Of course, this is in direct competition with commercially caught Alaskan wild salmon, hence Lisa’s opposition.

Interestingly enough, it is also in direct competition with farmed salmon in Chile, Canada and Scandinavia. The fish are to be grown in tanks in Canada and Panama. The tanks are specially filtered so as to not allow roe or milt to escape. The fish are raised as sterile which may or may not be problematic. But as we have seen elsewhere, life will always find a way.

If this product takes off as expected it will be yet one more nail in the protectionist coffin that Alaska commercial fishing built for itself. Note to everyone up here: protectionism never works. Economics always, always wins.

Also note that Canada, which supports healthy sport fish, commercial fish, and fish farming industries, does not seem to have a problem welcoming yet another competitor – GMO salmon – into their economic mix. Why are they better than Alaskans? Hint: They aren’t. They just understand economics better than our elected officials.

And Lisa is however foolishly, protecting her constituents.

Here in Alaska, this may be the game changer that finally ends the decades-long war between commercial fishing and everyone else who dips a hook, line or net in the water. I have written previously that the historic reaction of Alaskan commercial fishermen to any problem has been to lay claim to every single fish above what would be minimum escapement in various rivers and streams, and use the political process to protect themselves from any and all in-state competition. For an example of the continuing war, take a look at the multiple proposals for the Board of Fish meeting on Cook Inlet fishing early 2016.

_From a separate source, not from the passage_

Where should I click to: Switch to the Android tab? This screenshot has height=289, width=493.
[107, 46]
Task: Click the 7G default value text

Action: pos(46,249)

So what should we do up here? First thing would be to start converting commercial fishing permits into a few acres / square miles of pens for farming of Pacific salmon species. Turn as many commercial fishermen into ranchers rather than hunter-gatherers. This would have the extra added attractions of allowing continual catch and sale of Pacific salmon species worldwide, just like the Chileans are doing. Second would be to put far more salmon into local rivers and streams, seeing if we can actually define what maximum escapement really is. This would pump up subsistence, personal use, sportfish and tourista catch rates.

Next, I would figure out how to genetically modify Pacific salmon species to grow just as fast as the GMO Atlantic salmon. Do it up here and do it better. I see commercial catch and sale of Alaskan salmon moving to a more boutique product – wild Alaskan salmon – aimed at a high end market like Copper River red salmon are early season in May.

Are we smart enough to do this? Probably. But making the transition will be difficult as long as US Senators and elected state politicians who ought to know better are beating their chests in high dudgeon opposing the fundamental change in the marketplace.